My poems are grounded by place and history — geologic to present. A.R. Ammons, with whom I studied as an undergraduate, suggested that “poetry is a walk.” In my poems I try to achieve a walk of empathy for what place embodies — water, mountains, land, people — and what against the span of time has happened, what has “taken place.”  


I am particularly captivated by short form poetry, its Eastern economy, intricacy as a language puzzle, haiku-like power as it rises from the page. Terrance Hayes suggested I strive to make my work “more messy” and that perhaps I would find the quality of “crafted rawness” a means to infuse my poems with even higher tension and length. My first book is a collection of short and many long poems that as a whole make up a long poem sequence.

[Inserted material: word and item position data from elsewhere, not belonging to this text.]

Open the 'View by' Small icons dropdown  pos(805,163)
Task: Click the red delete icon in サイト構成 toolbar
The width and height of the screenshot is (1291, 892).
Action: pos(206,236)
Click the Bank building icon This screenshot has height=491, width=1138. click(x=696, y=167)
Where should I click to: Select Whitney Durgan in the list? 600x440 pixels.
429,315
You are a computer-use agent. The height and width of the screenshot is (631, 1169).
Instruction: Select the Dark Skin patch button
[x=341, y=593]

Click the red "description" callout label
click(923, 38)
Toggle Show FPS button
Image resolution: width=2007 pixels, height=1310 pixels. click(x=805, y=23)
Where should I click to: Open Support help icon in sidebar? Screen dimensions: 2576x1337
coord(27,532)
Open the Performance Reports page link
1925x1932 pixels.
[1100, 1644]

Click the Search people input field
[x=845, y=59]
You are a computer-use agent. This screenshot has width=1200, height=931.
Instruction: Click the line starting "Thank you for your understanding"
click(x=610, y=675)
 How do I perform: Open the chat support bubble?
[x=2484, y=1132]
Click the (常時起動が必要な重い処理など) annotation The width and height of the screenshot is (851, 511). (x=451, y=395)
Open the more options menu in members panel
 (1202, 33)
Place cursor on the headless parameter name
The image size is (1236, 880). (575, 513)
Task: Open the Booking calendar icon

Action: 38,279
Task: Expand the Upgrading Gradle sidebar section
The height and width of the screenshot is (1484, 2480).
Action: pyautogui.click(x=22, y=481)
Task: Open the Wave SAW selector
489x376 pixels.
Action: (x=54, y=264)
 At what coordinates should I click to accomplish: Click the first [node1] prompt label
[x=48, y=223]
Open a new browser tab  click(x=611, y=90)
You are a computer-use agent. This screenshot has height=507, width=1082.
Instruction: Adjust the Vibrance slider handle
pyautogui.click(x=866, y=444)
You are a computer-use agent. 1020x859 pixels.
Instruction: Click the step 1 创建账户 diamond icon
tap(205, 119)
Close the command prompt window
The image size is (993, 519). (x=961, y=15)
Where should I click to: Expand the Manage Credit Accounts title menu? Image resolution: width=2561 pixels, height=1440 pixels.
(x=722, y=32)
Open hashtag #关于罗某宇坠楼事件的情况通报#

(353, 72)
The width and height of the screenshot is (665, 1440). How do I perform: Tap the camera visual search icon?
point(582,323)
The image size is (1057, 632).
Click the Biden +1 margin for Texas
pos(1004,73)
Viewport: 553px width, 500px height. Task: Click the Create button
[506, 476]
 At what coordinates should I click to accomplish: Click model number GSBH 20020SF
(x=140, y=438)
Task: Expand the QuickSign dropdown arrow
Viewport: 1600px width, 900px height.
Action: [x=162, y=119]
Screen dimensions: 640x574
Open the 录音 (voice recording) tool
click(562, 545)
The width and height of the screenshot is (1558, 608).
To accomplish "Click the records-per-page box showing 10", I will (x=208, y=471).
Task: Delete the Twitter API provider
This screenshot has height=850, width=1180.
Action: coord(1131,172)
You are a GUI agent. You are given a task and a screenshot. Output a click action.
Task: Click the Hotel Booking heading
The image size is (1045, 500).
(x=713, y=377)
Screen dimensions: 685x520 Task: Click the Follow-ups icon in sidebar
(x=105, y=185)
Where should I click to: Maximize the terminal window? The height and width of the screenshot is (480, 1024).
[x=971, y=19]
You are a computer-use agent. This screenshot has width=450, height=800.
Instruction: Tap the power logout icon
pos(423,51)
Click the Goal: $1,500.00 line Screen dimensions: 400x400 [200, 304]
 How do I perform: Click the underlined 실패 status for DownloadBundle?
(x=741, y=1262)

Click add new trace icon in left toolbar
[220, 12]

In The Ocean Cannot Be Blue, I attempted to create the effect of a dialog, as if through antiphonal choirs, on the changing and unchanging nature of place and perceptions of each other in our national conversation over time. The book was inspired by my reading of Mildred Loving’s 2008 obituary in The New York Times, and the realization that her familial and legal trials had allowed me my choice in marriage. The idea for the book-length sequence came in the way that Edward Hirsch describes poetic craft: as an “unfolding,” and a “conversation of the solitudes.”


In current work, I explore themes of being a citizen of the world, of home, travel, exploration, and findings in science and art. I also look to experiment more with internal, off and perfect rhyme, which A.E. Stallings refers to as “echolocation” within poems, and which for me, as person and poet, embodies place, knowing of others and constancy of self.